Kahn maintains that the human connection remains important as a resource for physicians. Clinician documentation experts are stationed on patient floors to provide guidance to physicians. “These are nursing experts who are talking with physicians, are reading their notes, and who want to make sure that the [care] plan is well defined,” she says.
GETTING STAKEHOLDER INPUT
According to Duke, all groups of stakeholders were consulted in developing the system. The IT team brought in groups of physicians, pharmacists and nurses, each of which presented its perspective, she says, noting that Debra Phillips, M.D., the hospital’s CMIO, was heavily involved in the rollout. “We made sure we had all of the stakeholders involved, and looked at ways to gain wins,” she says.
That stakeholder involvement has been important, Kahn says, adding that the hospital has not been perfect in designing some of its processes. “It has been the feedback of clinicians and providers that have made us go back and revise a process, revise the software, and get it to the best way it works for the people in this organization,” she says.Core users are clinicians and other care providers, but the system also has benefits in the business sense as well, Khan says. “As we start to look at Medicare’s bundled payments, we will need this data to understand our business,” she says.
Kahn maintains that its physicians have embraced the system enthusiastically.
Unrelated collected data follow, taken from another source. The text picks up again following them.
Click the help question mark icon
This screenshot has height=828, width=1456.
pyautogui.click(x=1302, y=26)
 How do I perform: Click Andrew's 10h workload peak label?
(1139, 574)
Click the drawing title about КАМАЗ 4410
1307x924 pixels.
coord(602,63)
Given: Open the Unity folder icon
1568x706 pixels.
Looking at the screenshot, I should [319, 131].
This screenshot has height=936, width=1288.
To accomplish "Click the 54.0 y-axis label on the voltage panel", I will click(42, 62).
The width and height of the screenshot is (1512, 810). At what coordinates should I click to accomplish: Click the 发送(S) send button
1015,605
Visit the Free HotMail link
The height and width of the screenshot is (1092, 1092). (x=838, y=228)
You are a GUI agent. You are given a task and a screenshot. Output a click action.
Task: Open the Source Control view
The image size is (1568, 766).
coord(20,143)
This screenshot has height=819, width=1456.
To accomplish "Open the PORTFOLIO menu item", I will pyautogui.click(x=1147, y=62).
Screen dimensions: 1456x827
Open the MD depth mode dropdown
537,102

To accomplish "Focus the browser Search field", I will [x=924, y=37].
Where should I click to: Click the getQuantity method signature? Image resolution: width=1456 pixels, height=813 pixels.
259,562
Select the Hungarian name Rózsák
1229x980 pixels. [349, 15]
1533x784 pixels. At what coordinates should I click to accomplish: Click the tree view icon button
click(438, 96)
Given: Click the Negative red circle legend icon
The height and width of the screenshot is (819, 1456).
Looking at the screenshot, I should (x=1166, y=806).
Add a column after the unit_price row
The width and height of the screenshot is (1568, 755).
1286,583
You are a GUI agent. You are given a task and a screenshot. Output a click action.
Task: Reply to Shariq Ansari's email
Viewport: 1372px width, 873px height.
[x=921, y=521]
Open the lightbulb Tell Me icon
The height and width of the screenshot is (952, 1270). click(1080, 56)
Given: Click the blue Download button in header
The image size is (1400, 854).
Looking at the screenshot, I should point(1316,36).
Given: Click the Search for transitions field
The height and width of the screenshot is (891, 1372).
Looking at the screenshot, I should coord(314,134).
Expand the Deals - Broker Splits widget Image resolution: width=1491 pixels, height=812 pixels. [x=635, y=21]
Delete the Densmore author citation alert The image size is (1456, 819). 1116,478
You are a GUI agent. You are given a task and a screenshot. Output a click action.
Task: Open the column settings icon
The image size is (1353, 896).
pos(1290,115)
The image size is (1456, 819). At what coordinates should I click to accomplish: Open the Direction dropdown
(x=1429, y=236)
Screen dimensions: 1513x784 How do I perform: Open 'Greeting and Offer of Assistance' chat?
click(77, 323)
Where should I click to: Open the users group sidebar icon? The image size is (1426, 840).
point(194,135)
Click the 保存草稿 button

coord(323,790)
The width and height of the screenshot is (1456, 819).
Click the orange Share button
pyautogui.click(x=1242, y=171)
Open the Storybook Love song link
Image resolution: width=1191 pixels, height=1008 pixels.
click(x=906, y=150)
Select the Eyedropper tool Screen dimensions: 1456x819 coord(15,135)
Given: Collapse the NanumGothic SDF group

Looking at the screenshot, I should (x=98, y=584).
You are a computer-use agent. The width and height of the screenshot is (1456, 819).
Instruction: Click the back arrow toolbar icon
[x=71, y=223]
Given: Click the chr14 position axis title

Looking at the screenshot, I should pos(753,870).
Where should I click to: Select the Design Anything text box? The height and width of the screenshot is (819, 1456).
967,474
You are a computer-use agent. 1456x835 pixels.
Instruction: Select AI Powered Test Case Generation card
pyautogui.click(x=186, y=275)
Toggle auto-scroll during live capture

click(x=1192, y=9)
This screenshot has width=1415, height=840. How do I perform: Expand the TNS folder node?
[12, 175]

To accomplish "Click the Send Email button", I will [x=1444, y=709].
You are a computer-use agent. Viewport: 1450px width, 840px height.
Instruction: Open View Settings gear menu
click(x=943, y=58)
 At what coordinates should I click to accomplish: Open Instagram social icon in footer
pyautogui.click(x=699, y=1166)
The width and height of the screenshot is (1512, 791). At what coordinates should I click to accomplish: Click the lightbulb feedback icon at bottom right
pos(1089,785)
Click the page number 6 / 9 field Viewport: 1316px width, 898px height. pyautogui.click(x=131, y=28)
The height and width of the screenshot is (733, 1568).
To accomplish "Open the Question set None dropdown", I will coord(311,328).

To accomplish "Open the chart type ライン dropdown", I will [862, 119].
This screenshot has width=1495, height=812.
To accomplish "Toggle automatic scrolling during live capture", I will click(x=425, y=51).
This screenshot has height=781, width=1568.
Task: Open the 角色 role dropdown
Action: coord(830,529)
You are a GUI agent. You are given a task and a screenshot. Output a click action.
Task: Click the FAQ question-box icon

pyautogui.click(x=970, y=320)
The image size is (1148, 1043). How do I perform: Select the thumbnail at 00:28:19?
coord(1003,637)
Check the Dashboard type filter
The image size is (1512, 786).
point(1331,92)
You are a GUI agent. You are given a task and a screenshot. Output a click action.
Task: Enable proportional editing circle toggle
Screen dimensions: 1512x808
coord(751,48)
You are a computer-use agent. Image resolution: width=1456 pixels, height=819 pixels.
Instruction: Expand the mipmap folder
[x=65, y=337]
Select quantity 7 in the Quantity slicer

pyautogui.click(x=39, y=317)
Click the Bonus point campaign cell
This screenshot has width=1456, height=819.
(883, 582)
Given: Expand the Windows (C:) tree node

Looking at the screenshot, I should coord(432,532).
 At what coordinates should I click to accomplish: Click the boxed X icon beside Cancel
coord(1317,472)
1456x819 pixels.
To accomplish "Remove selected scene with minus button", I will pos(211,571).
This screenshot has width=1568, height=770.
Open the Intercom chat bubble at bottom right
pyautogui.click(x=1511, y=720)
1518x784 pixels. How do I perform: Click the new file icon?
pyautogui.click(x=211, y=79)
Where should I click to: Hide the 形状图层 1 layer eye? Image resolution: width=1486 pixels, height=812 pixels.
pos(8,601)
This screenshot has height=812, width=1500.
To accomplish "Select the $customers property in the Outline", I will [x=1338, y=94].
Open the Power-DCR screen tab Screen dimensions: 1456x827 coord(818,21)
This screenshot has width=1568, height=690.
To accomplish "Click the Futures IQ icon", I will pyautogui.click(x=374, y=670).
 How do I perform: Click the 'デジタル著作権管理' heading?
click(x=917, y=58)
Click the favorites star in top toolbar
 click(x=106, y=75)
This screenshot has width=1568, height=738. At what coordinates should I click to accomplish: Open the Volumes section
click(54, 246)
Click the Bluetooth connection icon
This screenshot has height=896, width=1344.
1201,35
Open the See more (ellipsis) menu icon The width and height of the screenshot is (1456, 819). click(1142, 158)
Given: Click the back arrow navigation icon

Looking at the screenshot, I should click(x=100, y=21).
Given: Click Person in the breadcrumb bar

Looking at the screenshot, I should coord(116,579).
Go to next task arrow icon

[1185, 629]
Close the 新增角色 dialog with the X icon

She notes that Blessing never used the word “mandatory” when it rolled out its CPOE, yet 90 percent of orders were electronically entered within three months. The hospital’s informatics team trained the physicians at their convenience, “morning, noon, or night—whatever worked for them,” Kahn says. After the system went live, “super-users” were assigned to physicians to coach them as they did their rounding and put their orders in.
The decision support activity and function are truly driven from the clinical documentation system, Kahn says. “We identify in the documentation system the key elements that we know we are going to want to abstract, or we know we are going to want to search on patients. And we designed our system to make sure that we will be able to pull data and be able to abstract. As we developed this sophisticated documentation system, decision support becomes a byproduct of all of our work of putting this information in the system.”
The metrics have been impressive. Examples of additional gains include: a 29-percent cost-per-case decrease in septicemia, saving $64,600 annually; a 7-percent decrease in cost-per-case digestive disorders, saving $10,400 annually; and a 13-percent decrease in cost-per-case pneumonia, saving $19,200 annually.
Blessing Hospital has recently been recognized by the Illinois Hospital Association for its improvement in preventing deep vein thrombosis (DVT), which dropped 37 percent over the course of one year. “It was the physicians and nurses working together on a new process; and they used the computer system to leverage it, to improve the screening of patients who are potentially at risk, and developing those rules and alerts to make sure that we are providing the patients with evidence-based interventions to decrease their potential risk of developing DVT,” Kahn says.
For other hospitals interested in implementing an aCDS system, Kahn offers this advice: work toward getting relevant information that can drive change. It’s a good idea, she says, to work with a well-defined, step-by-step process and “not try to cure everything in one fell swoop.”